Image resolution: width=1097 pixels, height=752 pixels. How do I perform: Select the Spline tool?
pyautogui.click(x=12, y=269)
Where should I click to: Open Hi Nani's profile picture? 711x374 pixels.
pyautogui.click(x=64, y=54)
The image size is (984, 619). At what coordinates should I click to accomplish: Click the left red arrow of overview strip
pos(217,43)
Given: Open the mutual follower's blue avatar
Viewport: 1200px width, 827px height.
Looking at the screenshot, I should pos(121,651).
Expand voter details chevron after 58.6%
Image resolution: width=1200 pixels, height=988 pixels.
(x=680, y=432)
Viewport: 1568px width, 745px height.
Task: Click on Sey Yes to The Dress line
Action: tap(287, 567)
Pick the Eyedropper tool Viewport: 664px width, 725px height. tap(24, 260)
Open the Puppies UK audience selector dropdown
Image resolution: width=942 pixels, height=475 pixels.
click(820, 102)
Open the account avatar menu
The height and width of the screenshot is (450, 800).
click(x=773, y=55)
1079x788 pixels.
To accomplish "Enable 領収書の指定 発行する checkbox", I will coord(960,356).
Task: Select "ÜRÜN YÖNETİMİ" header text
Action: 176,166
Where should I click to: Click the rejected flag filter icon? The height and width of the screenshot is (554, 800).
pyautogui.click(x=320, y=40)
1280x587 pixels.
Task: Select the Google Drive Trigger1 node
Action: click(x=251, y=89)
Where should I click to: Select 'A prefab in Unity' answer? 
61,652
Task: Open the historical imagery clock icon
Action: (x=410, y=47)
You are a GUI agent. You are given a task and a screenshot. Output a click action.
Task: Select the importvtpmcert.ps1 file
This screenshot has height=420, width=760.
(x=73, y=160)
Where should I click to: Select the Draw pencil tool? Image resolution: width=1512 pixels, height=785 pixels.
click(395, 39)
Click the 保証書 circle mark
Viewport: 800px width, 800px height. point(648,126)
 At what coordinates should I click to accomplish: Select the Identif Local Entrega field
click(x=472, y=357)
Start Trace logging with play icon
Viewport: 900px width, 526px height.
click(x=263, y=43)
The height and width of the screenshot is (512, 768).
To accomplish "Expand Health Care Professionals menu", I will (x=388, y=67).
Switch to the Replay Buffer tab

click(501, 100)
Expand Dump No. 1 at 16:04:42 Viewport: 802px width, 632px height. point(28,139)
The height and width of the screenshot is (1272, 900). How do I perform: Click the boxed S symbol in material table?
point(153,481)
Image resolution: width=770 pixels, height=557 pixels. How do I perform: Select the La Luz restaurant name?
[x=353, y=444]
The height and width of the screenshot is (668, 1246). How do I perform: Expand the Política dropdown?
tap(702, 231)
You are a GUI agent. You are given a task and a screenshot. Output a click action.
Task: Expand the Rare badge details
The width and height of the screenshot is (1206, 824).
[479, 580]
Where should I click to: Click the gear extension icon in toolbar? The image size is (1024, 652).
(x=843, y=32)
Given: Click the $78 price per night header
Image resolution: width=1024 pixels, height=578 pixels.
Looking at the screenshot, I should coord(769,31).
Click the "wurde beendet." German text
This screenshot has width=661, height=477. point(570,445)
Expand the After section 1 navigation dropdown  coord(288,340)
^^^^^^^^^^^^^^^^
▶ TASK STATEMENT
Please copy the data in full, character for character.

▶ ANSWER BOX
Image resolution: width=1097 pixels, height=752 pixels. How do I perform: Select the Spline tool?
pyautogui.click(x=12, y=269)
Where should I click to: Open Hi Nani's profile picture? 711x374 pixels.
pyautogui.click(x=64, y=54)
The image size is (984, 619). At what coordinates should I click to accomplish: Click the left red arrow of overview strip
pos(217,43)
Given: Open the mutual follower's blue avatar
Viewport: 1200px width, 827px height.
Looking at the screenshot, I should pos(121,651).
Expand voter details chevron after 58.6%
Image resolution: width=1200 pixels, height=988 pixels.
(x=680, y=432)
Viewport: 1568px width, 745px height.
Task: Click on Sey Yes to The Dress line
Action: tap(287, 567)
Pick the Eyedropper tool Viewport: 664px width, 725px height. tap(24, 260)
Open the Puppies UK audience selector dropdown
Image resolution: width=942 pixels, height=475 pixels.
click(820, 102)
Open the account avatar menu
The height and width of the screenshot is (450, 800).
click(x=773, y=55)
1079x788 pixels.
To accomplish "Enable 領収書の指定 発行する checkbox", I will coord(960,356).
Task: Select "ÜRÜN YÖNETİMİ" header text
Action: 176,166
Where should I click to: Click the rejected flag filter icon? The height and width of the screenshot is (554, 800).
pyautogui.click(x=320, y=40)
1280x587 pixels.
Task: Select the Google Drive Trigger1 node
Action: click(x=251, y=89)
Where should I click to: Select 'A prefab in Unity' answer? 
61,652
Task: Open the historical imagery clock icon
Action: (x=410, y=47)
You are a GUI agent. You are given a task and a screenshot. Output a click action.
Task: Select the importvtpmcert.ps1 file
This screenshot has height=420, width=760.
(x=73, y=160)
Where should I click to: Select the Draw pencil tool? Image resolution: width=1512 pixels, height=785 pixels.
click(395, 39)
Click the 保証書 circle mark
Viewport: 800px width, 800px height. point(648,126)
 At what coordinates should I click to accomplish: Select the Identif Local Entrega field
click(x=472, y=357)
Start Trace logging with play icon
Viewport: 900px width, 526px height.
click(x=263, y=43)
The height and width of the screenshot is (512, 768).
To accomplish "Expand Health Care Professionals menu", I will (x=388, y=67).
Switch to the Replay Buffer tab

click(501, 100)
Expand Dump No. 1 at 16:04:42 Viewport: 802px width, 632px height. point(28,139)
The height and width of the screenshot is (1272, 900). How do I perform: Click the boxed S symbol in material table?
point(153,481)
Image resolution: width=770 pixels, height=557 pixels. How do I perform: Select the La Luz restaurant name?
[x=353, y=444]
The height and width of the screenshot is (668, 1246). How do I perform: Expand the Política dropdown?
tap(702, 231)
You are a GUI agent. You are given a task and a screenshot. Output a click action.
Task: Expand the Rare badge details
The width and height of the screenshot is (1206, 824).
[479, 580]
Where should I click to: Click the gear extension icon in toolbar? The image size is (1024, 652).
(x=843, y=32)
Given: Click the $78 price per night header
Image resolution: width=1024 pixels, height=578 pixels.
Looking at the screenshot, I should coord(769,31).
Click the "wurde beendet." German text
This screenshot has width=661, height=477. point(570,445)
Expand the After section 1 navigation dropdown  coord(288,340)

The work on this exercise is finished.